=== Oefentekst ===

Dit maakt het rommelig, soms is het doormodderen en geloven in de groei van de gemeenschap
In de Wijkfabriek wordt een brug geslagen tussen de gemeente en wijk. De opbouwwerker en gebiedsverbinder (signaleert in de wijk, agendeert bij de gemeente en verbindt professionals aan de juiste vraagstukken) halen actief behoeften op in de wijk (deur-aan-deur en via bewonersenquêtes). Individuele problemen worden zichtbaar en vergelijkbare vraagstukken kunnen collectief aangepakt worden.
De professionals hebben macht vanwege hun toegang tot voorzieningen en diensten die bijdragen aan de kwaliteit van leven voor bewoners in de wijk. Denk aan huisvesting en recht op ondersteuning. In een crafting community is het belangrijk dat professionals zich bewust zijn van hun machtspositie, zich bescheiden naar bewoners opstellen en hen betrekken bij besluitvorming (Trommel, 2013).
Sociaal werkers moeten zicht hebben op de mogelijkheden en grenzen van hun macht ten opzichte van burgers en beleid. Ook moeten zij oog hebben voor de machtspositie van bewoners die regie nemen en bewoners die daar minder toe in staat zijn. Dit noemen wij machtssensitiviteit. Professionals met machtssensitiviteit geven ruimte aan burgers en hun ideeën door platformen te realiseren waar burgers en professionals elkaar kunnen vinden, zoals in de Wijkfabriek.
Top-down initiatief met bottom-up participatie
Veel burgerinitiatieven groeien van onderop. Dit is bij de Wijkfabriek niet het geval geweest. Toch lijkt er sprake te zijn van een crafting community. Er is bij de Wijkfabriek geen blauwdruk gegeven van activiteiten en plannen voor de wijk, maar ruimte gecreëerd door sociaal professionals en gemeente voor creativiteit en sociale improvisatie. Dit maakt het een rommelige praktijk, soms is het doormodderen en geloven in de groei van de gemeenschap zonder daar op korte termijn een concrete uitkomst aan te verbinden.

=== Lijstfragmenten ===

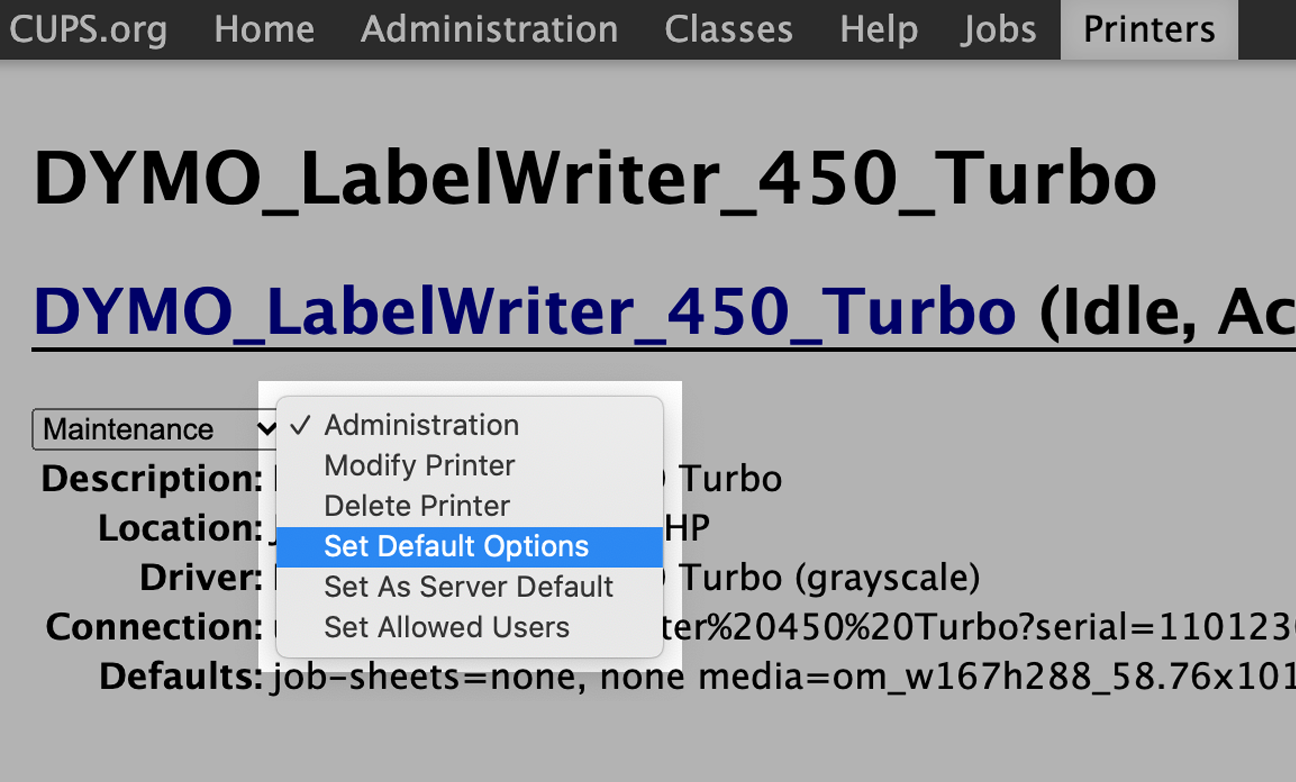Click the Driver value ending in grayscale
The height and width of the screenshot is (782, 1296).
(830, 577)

===
=== Lijstfragmenten ===

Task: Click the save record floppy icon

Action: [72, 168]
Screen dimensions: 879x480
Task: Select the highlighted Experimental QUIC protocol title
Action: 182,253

===
=== Lijstfragmenten ===

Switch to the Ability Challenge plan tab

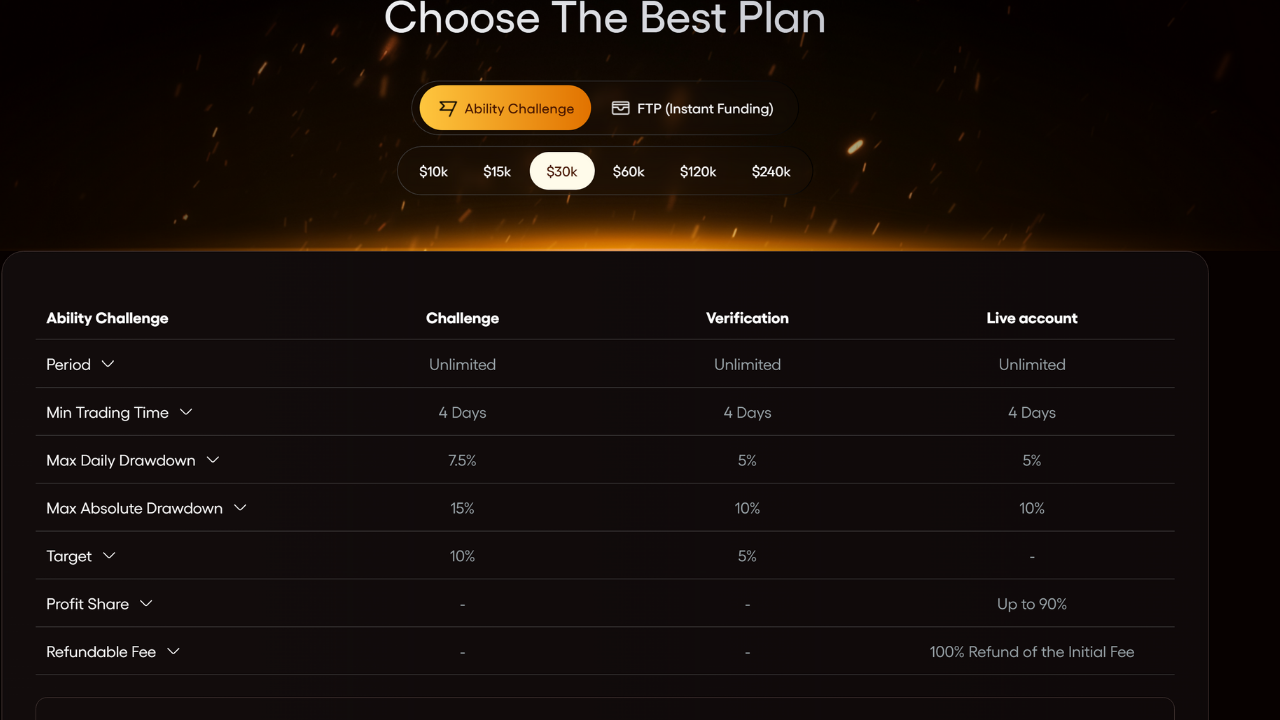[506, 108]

===

◆ **Opdracht**
Hoe halen de opbouwwerker en de gebiedsverbinder volgens de oefentekst de behoeften in de wijk op?

◆ **Jouw antwoord**
Deur-aan-deur en via bewonersenquêtes.